* Information *

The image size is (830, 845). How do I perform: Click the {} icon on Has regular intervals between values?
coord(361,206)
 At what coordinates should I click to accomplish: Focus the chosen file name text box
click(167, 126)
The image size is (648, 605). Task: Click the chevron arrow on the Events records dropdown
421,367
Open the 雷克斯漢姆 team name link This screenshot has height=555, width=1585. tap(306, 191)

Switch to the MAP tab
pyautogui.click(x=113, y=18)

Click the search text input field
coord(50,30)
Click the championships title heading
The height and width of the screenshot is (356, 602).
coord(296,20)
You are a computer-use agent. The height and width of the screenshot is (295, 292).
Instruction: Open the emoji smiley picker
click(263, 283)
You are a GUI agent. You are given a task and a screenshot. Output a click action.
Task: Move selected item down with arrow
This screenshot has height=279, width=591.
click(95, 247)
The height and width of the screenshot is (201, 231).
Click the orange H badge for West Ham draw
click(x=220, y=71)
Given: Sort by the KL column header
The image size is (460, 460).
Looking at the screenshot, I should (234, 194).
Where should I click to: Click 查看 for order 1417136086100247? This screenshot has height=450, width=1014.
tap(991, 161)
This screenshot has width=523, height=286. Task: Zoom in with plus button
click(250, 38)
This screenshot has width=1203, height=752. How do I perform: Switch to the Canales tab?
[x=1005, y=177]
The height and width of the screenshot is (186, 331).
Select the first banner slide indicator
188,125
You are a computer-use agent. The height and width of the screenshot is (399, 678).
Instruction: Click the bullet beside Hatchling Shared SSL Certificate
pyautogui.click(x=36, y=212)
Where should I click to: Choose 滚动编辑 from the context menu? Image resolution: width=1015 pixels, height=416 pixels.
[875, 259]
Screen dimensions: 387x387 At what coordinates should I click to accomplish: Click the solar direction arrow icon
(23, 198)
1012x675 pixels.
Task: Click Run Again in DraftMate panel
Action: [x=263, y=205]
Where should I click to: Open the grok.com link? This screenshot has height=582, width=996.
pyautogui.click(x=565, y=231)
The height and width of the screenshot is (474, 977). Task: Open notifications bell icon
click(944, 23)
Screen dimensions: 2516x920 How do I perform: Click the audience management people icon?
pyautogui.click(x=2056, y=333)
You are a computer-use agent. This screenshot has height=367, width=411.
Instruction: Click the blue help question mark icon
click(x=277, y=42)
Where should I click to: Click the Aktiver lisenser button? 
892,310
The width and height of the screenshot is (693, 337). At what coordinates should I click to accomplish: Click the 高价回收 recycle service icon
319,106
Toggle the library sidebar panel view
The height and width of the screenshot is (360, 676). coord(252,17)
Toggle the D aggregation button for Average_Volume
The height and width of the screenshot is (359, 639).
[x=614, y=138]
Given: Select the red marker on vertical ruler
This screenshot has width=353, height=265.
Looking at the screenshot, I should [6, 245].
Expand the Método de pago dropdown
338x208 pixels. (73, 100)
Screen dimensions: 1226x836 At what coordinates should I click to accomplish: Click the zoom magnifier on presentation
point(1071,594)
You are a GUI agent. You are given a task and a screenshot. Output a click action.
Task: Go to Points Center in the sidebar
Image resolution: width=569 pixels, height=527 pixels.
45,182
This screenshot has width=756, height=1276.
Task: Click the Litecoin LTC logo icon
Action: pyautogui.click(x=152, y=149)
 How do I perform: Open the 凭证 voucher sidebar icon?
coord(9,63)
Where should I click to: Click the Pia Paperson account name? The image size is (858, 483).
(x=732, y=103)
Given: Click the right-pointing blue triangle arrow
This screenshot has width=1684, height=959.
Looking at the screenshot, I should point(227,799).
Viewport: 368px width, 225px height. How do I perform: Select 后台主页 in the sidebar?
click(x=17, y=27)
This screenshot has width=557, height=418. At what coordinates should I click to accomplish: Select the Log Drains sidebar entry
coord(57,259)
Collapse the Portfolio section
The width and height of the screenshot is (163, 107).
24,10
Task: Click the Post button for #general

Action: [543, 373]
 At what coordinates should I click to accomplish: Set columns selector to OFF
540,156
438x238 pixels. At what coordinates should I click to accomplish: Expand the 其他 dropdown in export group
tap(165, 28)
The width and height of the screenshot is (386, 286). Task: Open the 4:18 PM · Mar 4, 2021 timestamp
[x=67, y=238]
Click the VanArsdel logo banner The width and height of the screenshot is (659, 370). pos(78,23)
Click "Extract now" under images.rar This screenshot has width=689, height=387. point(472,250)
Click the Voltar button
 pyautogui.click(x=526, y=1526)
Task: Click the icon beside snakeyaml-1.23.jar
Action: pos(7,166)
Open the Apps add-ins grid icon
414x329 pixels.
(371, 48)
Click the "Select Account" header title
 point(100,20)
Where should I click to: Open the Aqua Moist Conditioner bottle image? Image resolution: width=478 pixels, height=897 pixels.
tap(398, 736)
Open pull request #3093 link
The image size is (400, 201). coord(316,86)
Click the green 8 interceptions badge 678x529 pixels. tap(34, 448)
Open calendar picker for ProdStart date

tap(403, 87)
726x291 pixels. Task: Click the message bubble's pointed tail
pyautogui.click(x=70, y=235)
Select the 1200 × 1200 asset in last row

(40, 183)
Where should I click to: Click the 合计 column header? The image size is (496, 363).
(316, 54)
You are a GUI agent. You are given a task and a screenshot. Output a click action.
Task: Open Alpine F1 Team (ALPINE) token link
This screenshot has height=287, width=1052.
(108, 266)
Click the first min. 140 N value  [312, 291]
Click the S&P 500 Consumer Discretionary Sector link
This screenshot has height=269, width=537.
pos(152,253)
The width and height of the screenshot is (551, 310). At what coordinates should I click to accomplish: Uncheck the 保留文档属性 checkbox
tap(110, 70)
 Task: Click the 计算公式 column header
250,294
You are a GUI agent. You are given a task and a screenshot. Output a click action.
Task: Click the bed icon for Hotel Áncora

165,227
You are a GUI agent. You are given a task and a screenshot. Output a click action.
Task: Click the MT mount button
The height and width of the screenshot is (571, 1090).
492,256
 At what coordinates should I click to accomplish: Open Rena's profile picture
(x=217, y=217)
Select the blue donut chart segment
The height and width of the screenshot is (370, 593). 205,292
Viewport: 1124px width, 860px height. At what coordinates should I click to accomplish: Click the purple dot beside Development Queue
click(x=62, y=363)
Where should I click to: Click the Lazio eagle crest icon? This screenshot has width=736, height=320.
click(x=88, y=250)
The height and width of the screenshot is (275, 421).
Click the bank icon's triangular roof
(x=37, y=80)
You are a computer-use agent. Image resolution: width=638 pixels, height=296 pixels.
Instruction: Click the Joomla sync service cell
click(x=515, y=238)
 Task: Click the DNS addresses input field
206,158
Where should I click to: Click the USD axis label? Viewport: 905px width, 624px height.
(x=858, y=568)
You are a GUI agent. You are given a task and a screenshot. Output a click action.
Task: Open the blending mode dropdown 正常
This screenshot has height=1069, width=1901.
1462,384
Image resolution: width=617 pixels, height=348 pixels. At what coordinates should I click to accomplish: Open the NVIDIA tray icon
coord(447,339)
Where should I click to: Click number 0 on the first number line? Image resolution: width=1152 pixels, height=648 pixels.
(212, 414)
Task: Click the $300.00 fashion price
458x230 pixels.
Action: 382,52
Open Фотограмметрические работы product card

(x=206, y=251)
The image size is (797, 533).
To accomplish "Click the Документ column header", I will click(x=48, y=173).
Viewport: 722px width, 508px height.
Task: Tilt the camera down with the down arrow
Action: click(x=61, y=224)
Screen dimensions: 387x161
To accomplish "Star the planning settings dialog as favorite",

* Task description *
Go through the listing above and locate each line that holds the word "computer". Copy those lines.

* Answer for the task *
You are a computer-use agent. The height and width of the screenshot is (295, 292).
You are a computer-use agent. The height and width of the screenshot is (399, 678).
You are a computer-use agent. This screenshot has height=367, width=411.
You are a computer-use agent. Image resolution: width=638 pixels, height=296 pixels.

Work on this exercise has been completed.